>> Begin Passage shown
A plain photograph with the wrong style of fonts and/or graphics. This is so common among ‘do it yourself’ ebook and printing cover creator sites and it’s easy to spot the ones done this way. – Laura Wright Laroche

My biggest pet peeve is seeing a character portrayed visually in opposition to the text. If the MC is a brunette, but the artist has her as dirty blond, I get testy! I’m also a stickler for proportion. If an artist doesn’t know the basic anatomy and musculature of a figure, animal or human, it weakens the overall look and is highly distracting. These reasons are actually why I decided to become a book cover artist. A book cover’s job is to encourage a reader to read the text. It’s not supposed to force him/her to analyze what’s wrong with the MC’s shoulder joint.- Aidana Willowraven

The biggest mistake I see is making it obvious it was done as a generalization. You can just tell a publisher probably did it on the fly in just a few minutes because they had other books to do at the time (or at least that’s what it looks like); usually slapping in a semi-relevant piece of imagery with no discernible artistic value other than to let you know what sort of book it is; an airplane here, a scared woman there, nothing clever, just another recycled visual cue to sell the book. – Evan Lerman

What do you think makes a great book cover?
>> End Passage shown
>> Begin Data excerpt
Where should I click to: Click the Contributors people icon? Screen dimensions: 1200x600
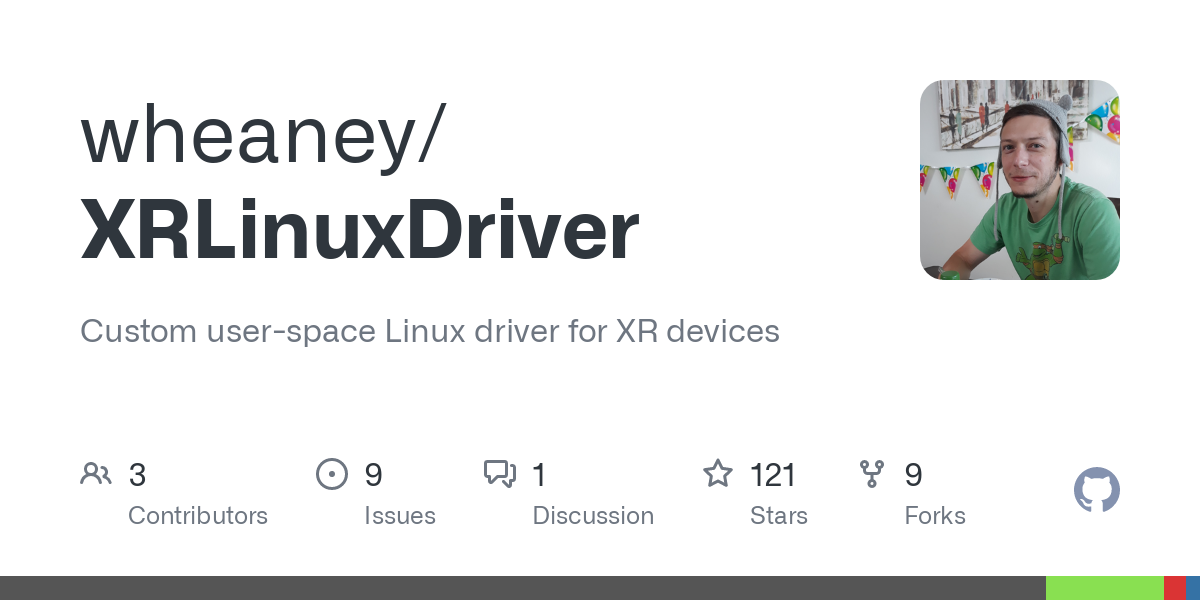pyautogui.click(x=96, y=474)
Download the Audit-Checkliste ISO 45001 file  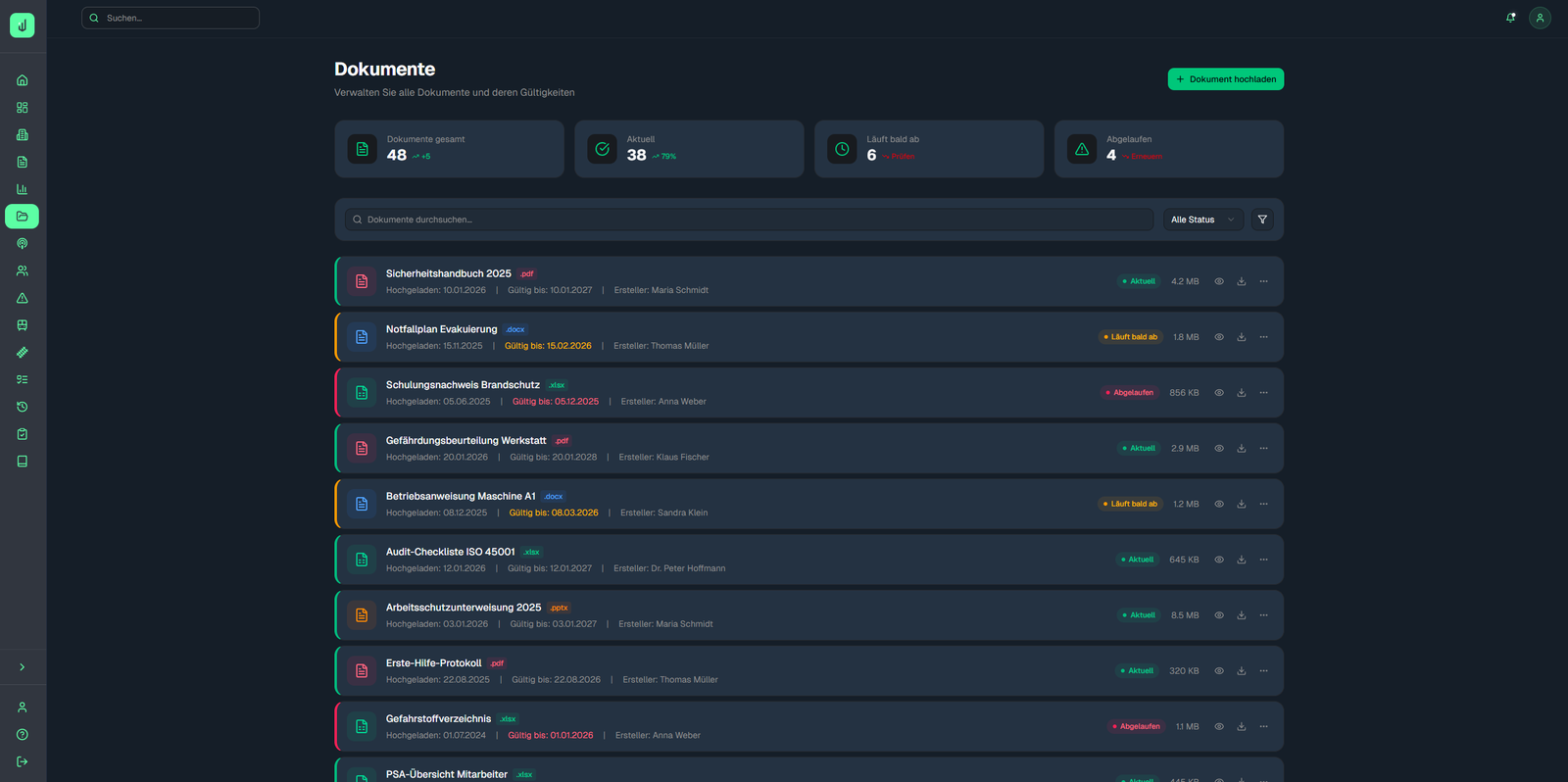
>> End Data excerpt
Please return the part of the book cover text between "The biggest mistake" and "great book cover?", inclusive, word for word. The data come from a different source than the book cover text.

**Reply to the task**
The biggest mistake I see is making it obvious it was done as a generalization. You can just tell a publisher probably did it on the fly in just a few minutes because they had other books to do at the time (or at least that’s what it looks like); usually slapping in a semi-relevant piece of imagery with no discernible artistic value other than to let you know what sort of book it is; an airplane here, a scared woman there, nothing clever, just another recycled visual cue to sell the book. – Evan Lerman

What do you think makes a great book cover?